Nasopharyngeal carcinoma (NPC) is an epithelial cancer that originates from the mucous layer of nasopharynx, usually within the lateral nasopharyngeal recess. There are large regional differences in the incidence of nasopharyngeal cancer, which is relatively low in western countries but as high as 25/100,000 in the south of China. Therefore, nasopharyngeal cancer can be considered to be an endemic disease in this area of China. NPC is found in the nasopharynx, which is located behind the nose and above the back of the throat, thus making it inaccessible to radical surgery. However, as NPC originates from the epithelial cells of the nasopharyngeal mucosa, most of its histological types are non-keratinizing undifferentiated carcinoma, and it is highly sensitive to radiation. Therefore, radiotherapy has become the main approach for treating this disease.
Radiotherapy, as a physiotherapy method of local ablation, can induce double-stranded DNA damage of cancer cells. With high-energy radiation, single-stranded damage, error repair and chromosomal aberrations, can achieve better curative effects in NPC.[4–8] However, in clinical practice, there is still a risk of disease recurrence and distant metastases after radiotherapy. More importantly, among patients with NPC with the same TNM stage, there is considerable heterogeneity in achieved clinical results, but the reasons for which have not been fully identified.
The interaction between inflammatory and tumor cells can change the tumor tissue homeostasis and can construct a different tumor microenvironment (TME). A large number of inflammatory cells interact with inflammatory cytokines in the TME, promoting tumor progression through mechanisms such as pro-inflammatory immune-editing and immune escape, and tumor cells secrete cytokines that can also change the number and phenotype of inflammatory cells. Among them, the increase in the number of neutrophils, platelets and lymphocytes have been found to be closely related to the poor prognosis of tumors. Therefore, through the number of inflammatory cells (such as platelets, neutrophils, lymphocytes and mononuclear cells), and the ratios between them, such as the ratio of neutrophils-to-lymphocytes ratio (NLR) and platelet-to-lymphocyte ratio (PLR) lymphocytes-to-monocytes ratio (LMR), have been shown to associated with the prognosis of a variety of malignant tumors.[12–16] In the study of NPC, high NLR and PLR have been demonstrated to be associated with a bad prognosis. Other studies have revealed that high NLR and LMR[18,19] can act as a biomarker for metastatic NPC. As a result, inflammatory markers are currently viewed as prognostic indicators of NPC.

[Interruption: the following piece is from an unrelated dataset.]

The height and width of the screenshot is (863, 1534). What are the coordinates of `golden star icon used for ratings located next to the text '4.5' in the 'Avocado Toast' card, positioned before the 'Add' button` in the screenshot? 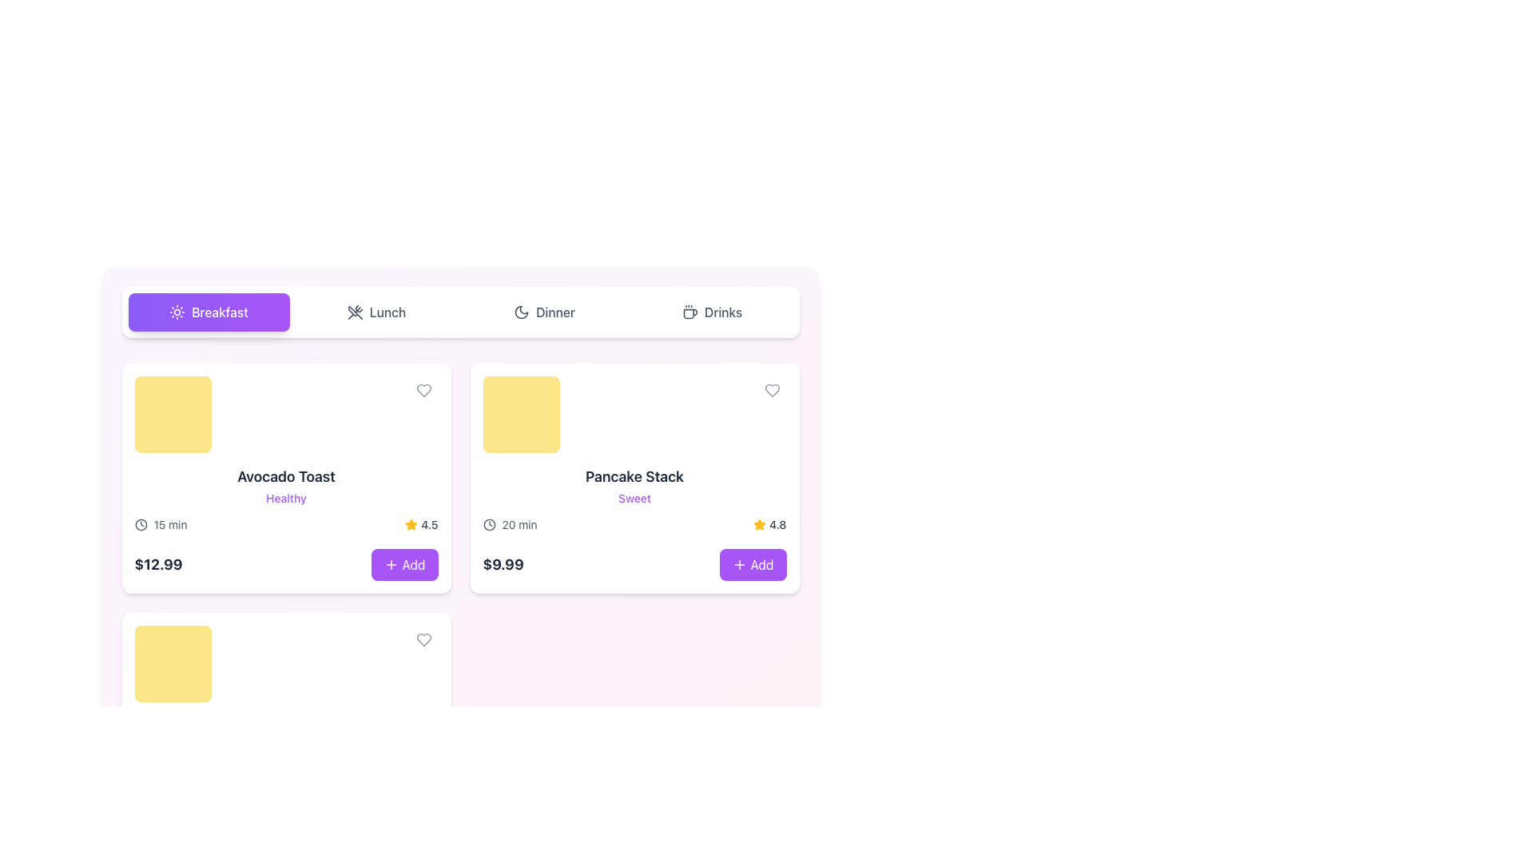 It's located at (411, 524).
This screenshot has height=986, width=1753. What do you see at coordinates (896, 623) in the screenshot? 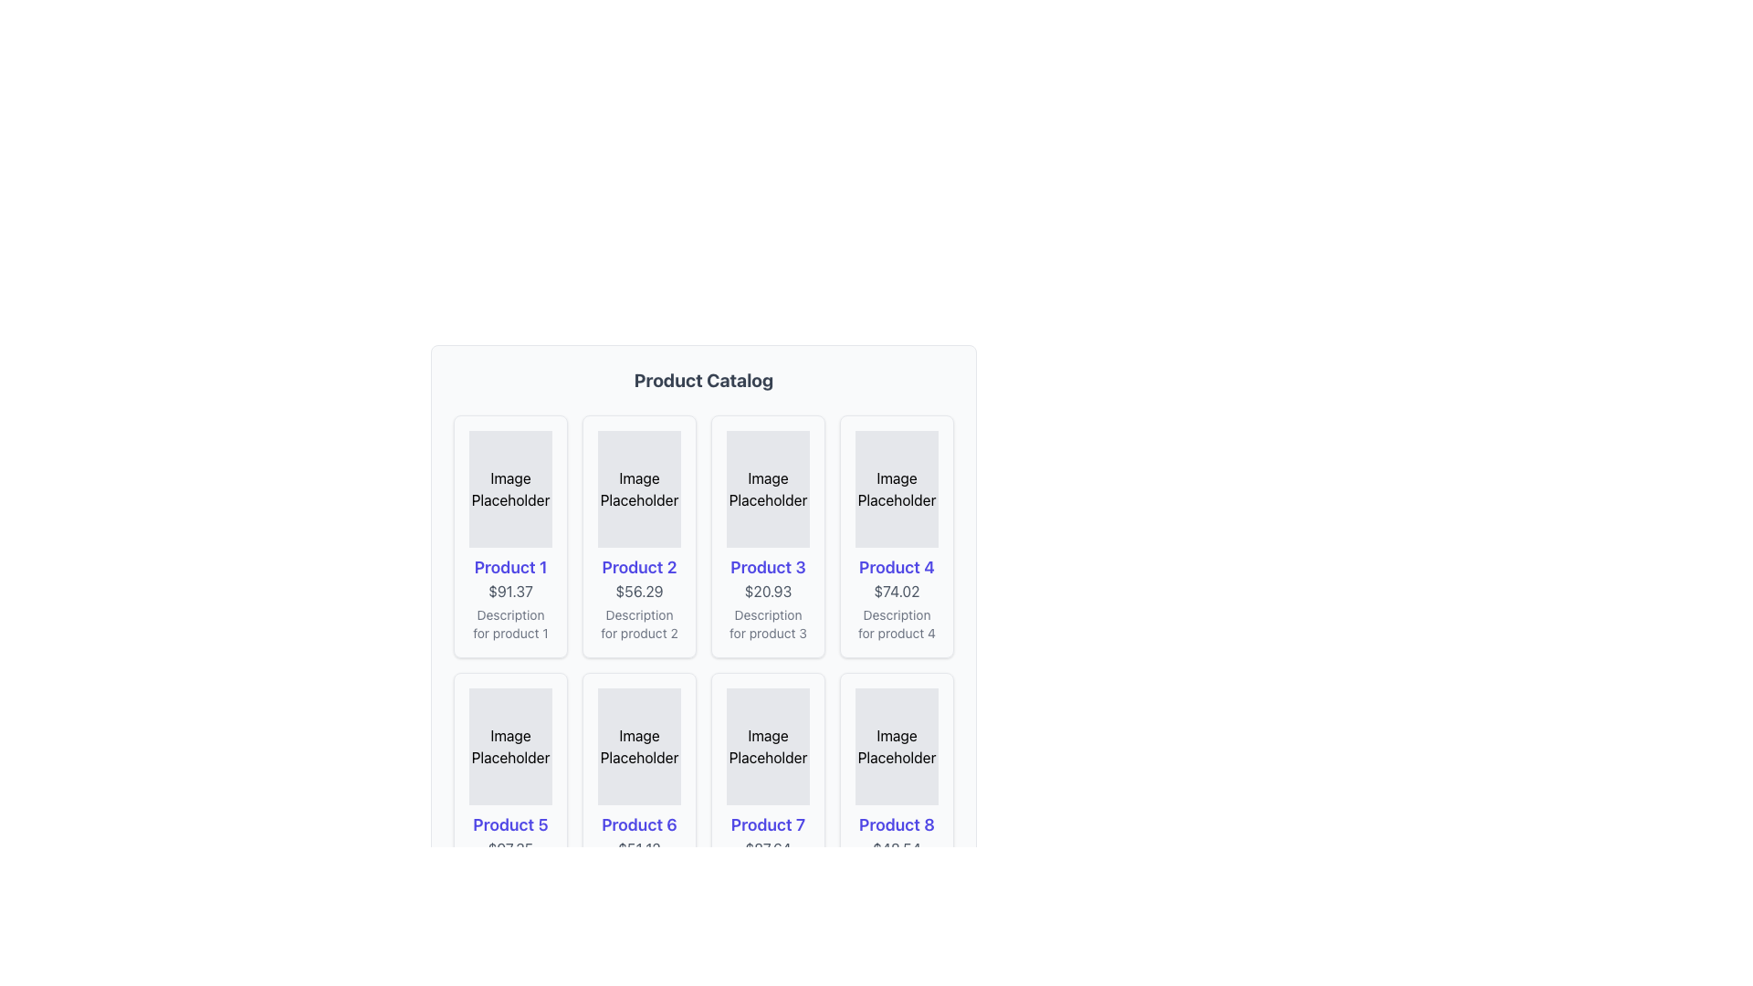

However, recent studies have shown that in addition to the direct destruction of cancer cells by radiation during radiotherapy, it can also activate the immune response and affect the changes in the level of inflammatory cells in the TME, resulting in changes in the number and phenotype of neutrophil lymphocytes.[20,21] Currently, the reported literature emphasizes the predictive value of NLR and PLR levels in cancer prognosis before treatment, while ignoring the effect of radiotherapy on TME inflammatory cells. It is unclear about the predictive value of these changes in prognosis. Consequently, the aim of this retrospective study was to observe the changes in the ratios of NLR and PLR before and after radiotherapy, as well as the prognostic effect and clinical significance of these changes in NPC.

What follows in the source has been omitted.